Widespread over-classification of cyber threat intelligence collected by the U.S. government is causing most of the existing information sharing programs between the private and public sector to be less effective, former U.S. officials say.
“Over-classification is an issue across the board in the intelligence community in all kinds of different contexts,” Susan Hennessey, a former National Security Agency attorney said during a panel discussion at D.C. think tank New America. “The incentives run here towards keeping information secret. That said, there has been a real effort over the last several years to try to share more information. And this where, I think, we run into an issue of bureaucracy and [culture].”
In late December, the Department of Homeland Security in coordination with the FBI released a technical report, dubbed “Grizzly Steppe,” which contained indicators of compromise associated with the hackers thought to be responsible for the intrusions at the Democratic National Committee. Shortly thereafter, the Office of the Director of Intelligence published another, separate report detailing connections between this hacking group, known as APT28 or Fancy Bear, to high ranking Russian officials.
Cybersecurity experts largely criticized the joint FBI-DHS technical report, describing it as flawed, incomplete and technically inaccurate. The report designated multiple IP addresses as malicious but turned out to link back to harmless domains.
“Grizzly Steppe’s indicator list contains significant errors, lumping in genuine APT28 and APT29 activity with indicators not uniquely related to Russian Government operations,” FireEye Horizons Manager Christopher Porter previously told CyberScoop. “Unfortunately, the inclusion of so many unreviewed and erroneous indicators in the first report … has provided significant ammunition for critics already inclined to be skeptical of the attribution case.”
While the intelligence community must consider both public benefit and operational risks when disclosing confidential information about a threat, agencies have long erred on the side of caution when it comes to cyber incidents, said New Jersey’s Chief Technology Officer Dave Weinstein, and that’s led to a divide.
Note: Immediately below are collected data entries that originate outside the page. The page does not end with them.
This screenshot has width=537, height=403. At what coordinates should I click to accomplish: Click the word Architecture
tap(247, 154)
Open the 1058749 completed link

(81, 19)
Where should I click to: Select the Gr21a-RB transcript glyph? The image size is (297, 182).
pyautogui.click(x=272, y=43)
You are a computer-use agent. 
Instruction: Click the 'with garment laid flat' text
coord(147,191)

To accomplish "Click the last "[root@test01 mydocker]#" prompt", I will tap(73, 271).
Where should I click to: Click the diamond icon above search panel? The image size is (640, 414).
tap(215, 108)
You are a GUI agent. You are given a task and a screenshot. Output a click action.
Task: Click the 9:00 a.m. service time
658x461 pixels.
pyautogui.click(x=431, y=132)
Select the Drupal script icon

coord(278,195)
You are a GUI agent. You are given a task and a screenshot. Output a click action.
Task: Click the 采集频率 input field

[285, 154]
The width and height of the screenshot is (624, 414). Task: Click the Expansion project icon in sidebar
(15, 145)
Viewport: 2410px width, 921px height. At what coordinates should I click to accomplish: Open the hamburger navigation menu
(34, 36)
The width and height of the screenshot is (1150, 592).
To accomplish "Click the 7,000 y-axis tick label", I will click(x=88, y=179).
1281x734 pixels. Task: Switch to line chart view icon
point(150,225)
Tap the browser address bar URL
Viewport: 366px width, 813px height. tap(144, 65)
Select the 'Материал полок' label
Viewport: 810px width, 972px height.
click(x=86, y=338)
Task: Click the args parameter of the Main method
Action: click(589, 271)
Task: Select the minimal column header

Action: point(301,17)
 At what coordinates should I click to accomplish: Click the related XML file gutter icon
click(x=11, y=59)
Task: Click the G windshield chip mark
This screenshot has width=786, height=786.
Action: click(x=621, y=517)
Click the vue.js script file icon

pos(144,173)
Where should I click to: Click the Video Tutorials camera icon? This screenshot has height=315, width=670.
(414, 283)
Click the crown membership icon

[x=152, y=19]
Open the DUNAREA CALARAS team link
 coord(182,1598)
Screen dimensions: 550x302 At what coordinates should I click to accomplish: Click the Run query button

Bilateral cyber intelligence sharing programs designed by the federal government — like DHS’ Cyber Information Sharing and Collaboration Program — have also seen limited interaction because the private sector can instead turn to private cybersecurity firms, including FireEye, CrowdStrike and Symantec, to acquire advanced intelligence gathering capabilities, explained Robert Lee, a former cyber warfare operations officer with the U.S. Air Force.
This juxtaposition between demand for relevant cyberthreat data and supply from private firms has resulted in a public-private relationship that is largely not conducive to sharing, the panel agreed.
“[The Russian hacking reports] read to me like a document where there was lots and lots of information and they couldn’t come to an agreement regarding what should become public and so they just stripped it all out and gave top line conclusions,” Hennessey described, “the problem is that mismatch between the context, the expectations and the actual information you’re putting forward, that can actually end up undermining confidence.”
“The government is going to find that it is increasingly difficult to get the private sector to share the data to which it needs if it doesn’t put its best foot forward,” said Lee. “I would note that even when I am critical of the … Grizzly Steppe report, I know many of the people, the intelligence analysts that put data into that and they’re fantastic people working incredible mission sets, the bureaucracy is what’s getting in the way,”
Last year, FBI Director James Comey similarly spoke to the larger disconnect that currently exists between law enforcement and U.S. businesses in the aftermath of a data breach.
“All the information, all the evidence we need, sits in private hands in the United States and that is a wonderful thing,” Comey said during a keynote speech at Symantec’s annual government conference. “[But] we have discovered that the majority of our private partners do not turn to law enforcement when they face an intrusion. And that is a very big problem.”
As of December, only two private sector companies and one federal entity were sending cyber threat data through DHS’s Automated Indicator Sharing program, which was originally designed to streamline and encourage the sharing of relevant intelligence. Several additional companies and federal entities are conducting testing with DHS for future sharing, but those commitments remain unclear.